What the task requires
Copy every entry exactly as it stands, though any image it holds should stay out of the copy.

Data for the task
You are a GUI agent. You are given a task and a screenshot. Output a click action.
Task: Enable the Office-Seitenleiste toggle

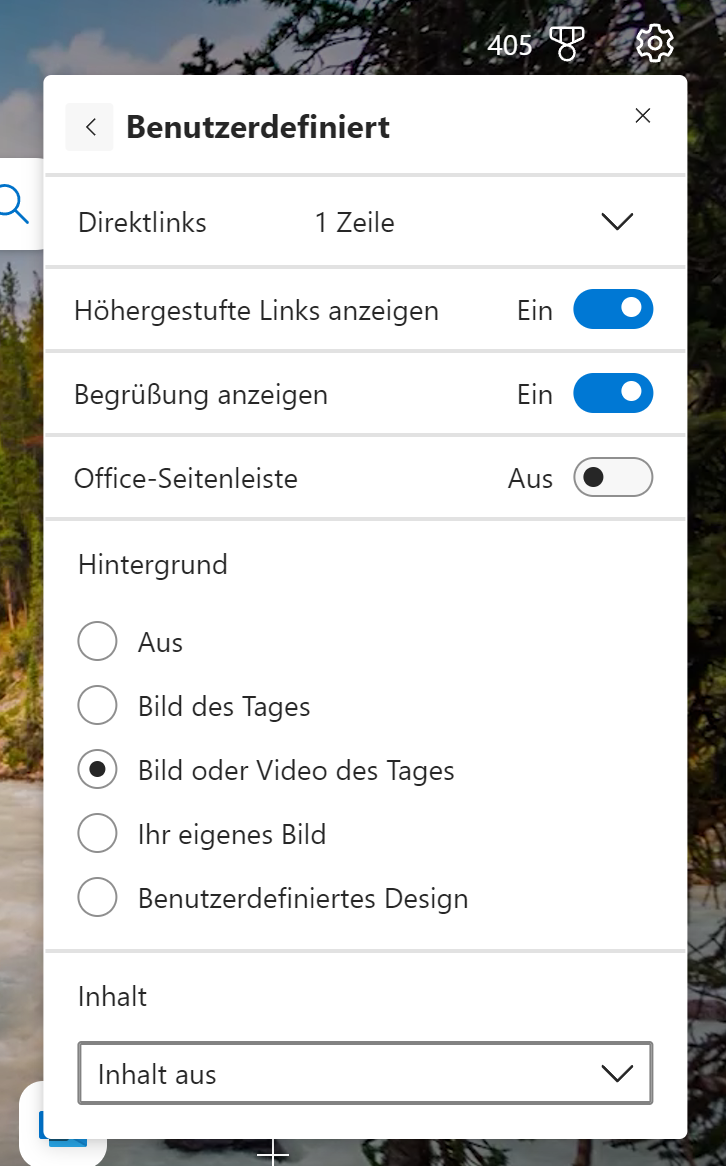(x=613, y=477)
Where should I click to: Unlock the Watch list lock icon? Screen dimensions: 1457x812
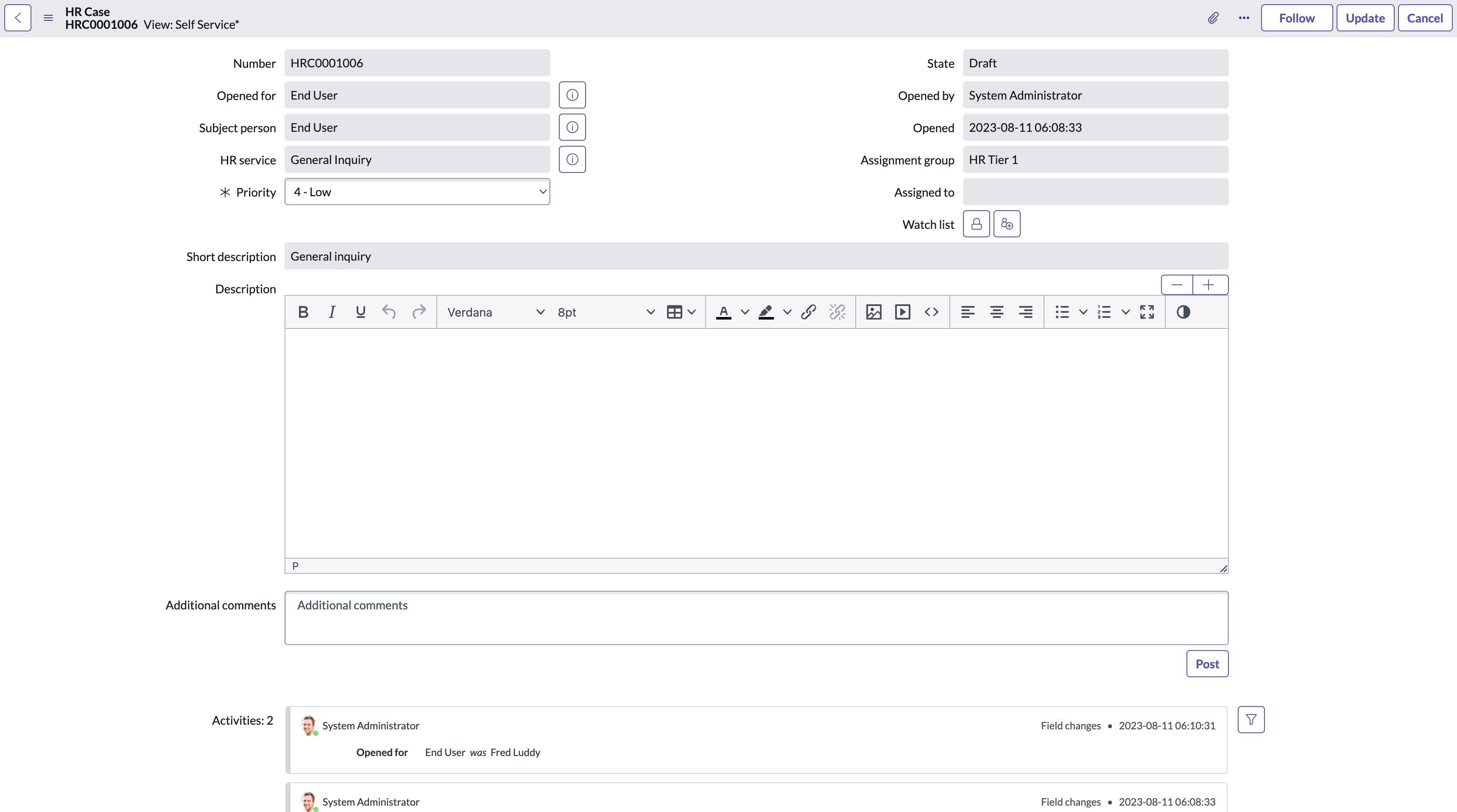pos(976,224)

Solution to the problem
You are a GUI agent. You are given a task and a screenshot. Output a click action.
Task: Enable the Office-Seitenleiste toggle

(x=613, y=477)
Where should I click to: Unlock the Watch list lock icon? Screen dimensions: 1457x812
pos(976,224)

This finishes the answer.